Typical annual blood tests after sleeve gastrectomy include full blood count (FBC), urea and electrolytes (U&Es), liver function tests (LFTs), ferritin, folate, vitamin B12, vitamin D, and calcium (with parathyroid hormone if indicated). Lithium levels and renal function should be monitored at the frequency recommended by the BNF and NICE CKS. Lifelong vitamin and mineral supplementation is required after sleeve gastrectomy; the specific regimen should be agreed with the bariatric dietitian in line with BOMSS guidance.

Patients are also encouraged to:

  • Keep a mood diary to help identify early warning signs of relapse

  • Maintain open communication with their care team about any changes in mood, sleep, appetite, or medication tolerance

  • Contact their GP or mental health team promptly if they experience a significant mood change, signs of lithium toxicity, or concerns about their medication

  • Report any suspected medication side effects via the MHRA Yellow Card scheme at yellowcard.mhra.gov.uk or via the Yellow Card app

In a mental health crisis, patients should contact their GP for a same-day appointment, call NHS 111, attend A&E, or call the Samaritans on 116 123 (free, 24 hours).
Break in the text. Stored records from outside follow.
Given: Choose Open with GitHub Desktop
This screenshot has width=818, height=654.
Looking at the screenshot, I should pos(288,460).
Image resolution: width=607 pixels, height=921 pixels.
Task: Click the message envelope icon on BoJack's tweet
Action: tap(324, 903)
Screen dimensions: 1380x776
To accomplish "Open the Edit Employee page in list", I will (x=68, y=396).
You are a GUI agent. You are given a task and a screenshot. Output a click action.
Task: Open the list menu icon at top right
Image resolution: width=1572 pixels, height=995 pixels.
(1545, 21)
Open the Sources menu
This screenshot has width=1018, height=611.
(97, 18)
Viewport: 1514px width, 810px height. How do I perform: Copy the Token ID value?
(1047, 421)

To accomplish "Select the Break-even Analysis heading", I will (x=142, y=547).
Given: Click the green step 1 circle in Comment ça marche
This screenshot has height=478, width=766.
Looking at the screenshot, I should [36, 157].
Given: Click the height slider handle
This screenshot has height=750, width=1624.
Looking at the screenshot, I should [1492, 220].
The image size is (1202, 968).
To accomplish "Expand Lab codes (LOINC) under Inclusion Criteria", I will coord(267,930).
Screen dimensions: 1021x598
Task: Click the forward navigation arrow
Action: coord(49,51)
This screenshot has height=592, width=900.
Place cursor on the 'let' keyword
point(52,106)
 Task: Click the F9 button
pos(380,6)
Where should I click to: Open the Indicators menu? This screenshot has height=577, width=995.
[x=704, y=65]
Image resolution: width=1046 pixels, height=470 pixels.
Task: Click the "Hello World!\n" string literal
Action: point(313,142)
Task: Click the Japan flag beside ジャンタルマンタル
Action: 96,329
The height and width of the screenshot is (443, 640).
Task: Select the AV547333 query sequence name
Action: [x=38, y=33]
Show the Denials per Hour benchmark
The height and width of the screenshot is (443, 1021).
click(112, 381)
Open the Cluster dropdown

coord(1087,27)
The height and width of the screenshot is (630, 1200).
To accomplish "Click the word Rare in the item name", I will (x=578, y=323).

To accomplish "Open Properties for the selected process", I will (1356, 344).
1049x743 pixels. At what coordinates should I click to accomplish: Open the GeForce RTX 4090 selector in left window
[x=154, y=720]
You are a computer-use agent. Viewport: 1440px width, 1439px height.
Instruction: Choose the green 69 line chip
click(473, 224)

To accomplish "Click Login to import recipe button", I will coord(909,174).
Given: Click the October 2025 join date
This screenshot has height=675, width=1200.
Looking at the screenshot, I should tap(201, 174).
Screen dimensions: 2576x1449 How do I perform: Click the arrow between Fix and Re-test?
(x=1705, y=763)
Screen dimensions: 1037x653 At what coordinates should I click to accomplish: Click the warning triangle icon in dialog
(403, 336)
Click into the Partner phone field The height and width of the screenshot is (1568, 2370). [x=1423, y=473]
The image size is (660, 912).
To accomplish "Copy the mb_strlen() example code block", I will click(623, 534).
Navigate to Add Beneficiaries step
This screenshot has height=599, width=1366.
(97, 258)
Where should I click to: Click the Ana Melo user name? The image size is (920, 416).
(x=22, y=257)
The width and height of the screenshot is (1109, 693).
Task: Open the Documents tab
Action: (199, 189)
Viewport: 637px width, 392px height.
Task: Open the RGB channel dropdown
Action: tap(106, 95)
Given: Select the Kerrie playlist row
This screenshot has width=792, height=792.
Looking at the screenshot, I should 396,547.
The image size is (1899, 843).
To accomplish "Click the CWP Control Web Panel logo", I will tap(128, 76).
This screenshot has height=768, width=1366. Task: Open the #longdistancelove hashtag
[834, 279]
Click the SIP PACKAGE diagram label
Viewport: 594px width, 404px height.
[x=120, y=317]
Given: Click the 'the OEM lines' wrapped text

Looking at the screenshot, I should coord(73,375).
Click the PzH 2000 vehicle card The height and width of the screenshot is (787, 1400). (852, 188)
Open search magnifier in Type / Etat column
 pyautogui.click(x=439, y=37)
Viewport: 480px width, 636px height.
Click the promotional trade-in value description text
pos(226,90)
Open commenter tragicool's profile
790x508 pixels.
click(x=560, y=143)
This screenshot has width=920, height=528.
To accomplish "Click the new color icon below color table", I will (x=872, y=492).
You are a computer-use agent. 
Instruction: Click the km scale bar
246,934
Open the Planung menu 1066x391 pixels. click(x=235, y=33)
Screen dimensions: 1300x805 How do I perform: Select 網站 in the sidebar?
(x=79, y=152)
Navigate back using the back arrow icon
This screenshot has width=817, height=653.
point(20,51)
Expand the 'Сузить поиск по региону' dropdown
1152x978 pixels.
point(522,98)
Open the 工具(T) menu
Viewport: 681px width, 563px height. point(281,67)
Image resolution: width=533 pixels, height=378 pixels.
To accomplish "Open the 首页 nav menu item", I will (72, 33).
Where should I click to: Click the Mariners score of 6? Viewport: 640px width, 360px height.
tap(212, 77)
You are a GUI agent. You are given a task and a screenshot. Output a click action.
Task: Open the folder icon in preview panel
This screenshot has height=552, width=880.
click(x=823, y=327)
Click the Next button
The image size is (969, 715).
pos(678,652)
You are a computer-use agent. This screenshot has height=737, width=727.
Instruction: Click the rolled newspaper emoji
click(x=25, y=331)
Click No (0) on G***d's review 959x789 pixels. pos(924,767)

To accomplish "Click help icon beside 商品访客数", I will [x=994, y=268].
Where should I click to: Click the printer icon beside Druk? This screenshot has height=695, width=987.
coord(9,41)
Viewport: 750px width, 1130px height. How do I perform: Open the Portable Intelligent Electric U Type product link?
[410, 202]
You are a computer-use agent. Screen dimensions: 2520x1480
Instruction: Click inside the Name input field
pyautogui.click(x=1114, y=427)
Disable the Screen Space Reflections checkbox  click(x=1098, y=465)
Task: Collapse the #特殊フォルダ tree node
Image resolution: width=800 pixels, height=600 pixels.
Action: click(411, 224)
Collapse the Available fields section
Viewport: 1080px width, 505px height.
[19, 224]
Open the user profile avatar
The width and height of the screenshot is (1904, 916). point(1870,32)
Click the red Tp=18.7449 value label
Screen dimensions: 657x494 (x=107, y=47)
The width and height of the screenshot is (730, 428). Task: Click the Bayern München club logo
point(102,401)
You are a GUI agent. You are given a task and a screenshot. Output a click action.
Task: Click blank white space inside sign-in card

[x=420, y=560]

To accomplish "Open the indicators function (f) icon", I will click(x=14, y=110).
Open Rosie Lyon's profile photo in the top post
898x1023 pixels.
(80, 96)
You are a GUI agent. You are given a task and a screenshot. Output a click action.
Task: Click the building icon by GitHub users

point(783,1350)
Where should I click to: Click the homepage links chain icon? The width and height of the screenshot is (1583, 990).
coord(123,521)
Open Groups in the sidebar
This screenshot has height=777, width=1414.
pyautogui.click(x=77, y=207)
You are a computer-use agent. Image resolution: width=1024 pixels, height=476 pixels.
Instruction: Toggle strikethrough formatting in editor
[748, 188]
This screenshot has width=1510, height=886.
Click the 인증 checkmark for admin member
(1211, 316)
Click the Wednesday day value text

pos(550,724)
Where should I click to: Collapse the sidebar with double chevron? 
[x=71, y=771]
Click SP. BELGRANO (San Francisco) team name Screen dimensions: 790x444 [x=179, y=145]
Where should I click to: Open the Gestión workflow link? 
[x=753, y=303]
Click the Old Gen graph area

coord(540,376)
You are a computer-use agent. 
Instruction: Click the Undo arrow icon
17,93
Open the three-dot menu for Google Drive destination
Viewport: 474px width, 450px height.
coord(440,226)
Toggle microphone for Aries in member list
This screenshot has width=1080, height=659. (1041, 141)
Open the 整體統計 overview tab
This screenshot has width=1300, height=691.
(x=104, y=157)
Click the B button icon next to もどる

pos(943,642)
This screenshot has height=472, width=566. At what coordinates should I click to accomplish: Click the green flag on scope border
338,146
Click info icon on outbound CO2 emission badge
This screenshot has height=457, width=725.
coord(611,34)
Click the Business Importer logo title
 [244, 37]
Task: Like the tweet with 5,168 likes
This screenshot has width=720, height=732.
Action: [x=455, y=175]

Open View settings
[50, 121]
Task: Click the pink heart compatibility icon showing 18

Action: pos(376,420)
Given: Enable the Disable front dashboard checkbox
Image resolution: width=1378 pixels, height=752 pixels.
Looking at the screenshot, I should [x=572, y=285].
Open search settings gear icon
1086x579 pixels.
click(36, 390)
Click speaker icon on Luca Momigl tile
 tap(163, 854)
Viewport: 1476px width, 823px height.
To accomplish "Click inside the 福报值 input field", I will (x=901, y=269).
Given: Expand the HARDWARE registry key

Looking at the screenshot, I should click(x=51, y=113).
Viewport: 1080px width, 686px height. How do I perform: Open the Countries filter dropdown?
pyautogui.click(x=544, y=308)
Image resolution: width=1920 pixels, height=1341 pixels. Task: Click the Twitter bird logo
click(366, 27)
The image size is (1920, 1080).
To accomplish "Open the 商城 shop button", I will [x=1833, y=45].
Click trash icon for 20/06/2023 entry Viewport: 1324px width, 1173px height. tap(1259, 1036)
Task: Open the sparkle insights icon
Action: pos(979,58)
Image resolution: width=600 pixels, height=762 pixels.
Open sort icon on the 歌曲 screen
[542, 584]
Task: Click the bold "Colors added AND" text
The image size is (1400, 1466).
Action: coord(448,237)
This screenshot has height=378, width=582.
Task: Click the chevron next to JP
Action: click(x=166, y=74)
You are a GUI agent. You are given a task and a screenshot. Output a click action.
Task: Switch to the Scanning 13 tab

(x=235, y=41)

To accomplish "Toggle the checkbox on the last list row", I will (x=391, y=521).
With careful planning, transparent communication, and a well-coordinated NHS team, many people with bipolar disorder can safely undergo gastric sleeve surgery and achieve meaningful improvements in their physical health and overall quality of life.

Frequently Asked Questions

Can people with bipolar disorder have gastric sleeve surgery on the NHS?

Yes, bipolar disorder does not automatically exclude someone from NHS bariatric surgery, but NICE guidance requires a multidisciplinary assessment and most centres will require evidence of psychiatric stability before proceeding. A formal psychiatric evaluation is considered best practice for this patient group.

How does gastric sleeve surgery affect lithium levels?

Gastric sleeve surgery increases the risk of dehydration, which can cause serum lithium levels to rise rapidly to potentially toxic concentrations, as lithium is excreted almost entirely by the kidneys. More frequent therapeutic drug monitoring is recommended in the first three to six months after surgery, and patients should follow sick-day rules if they experience vomiting or reduced fluid intake.

What nutritional supplements are needed after gastric sleeve surgery for someone with bipolar disorder?

Lifelong supplementation with B12, folate, thiamine, vitamin D, and iron is typically required after sleeve gastrectomy, as deficiencies are common and particularly relevant for mood regulation and neurological health in bipolar disorder. The specific regimen should be agreed with a bariatric dietitian in line with BOMSS guidance.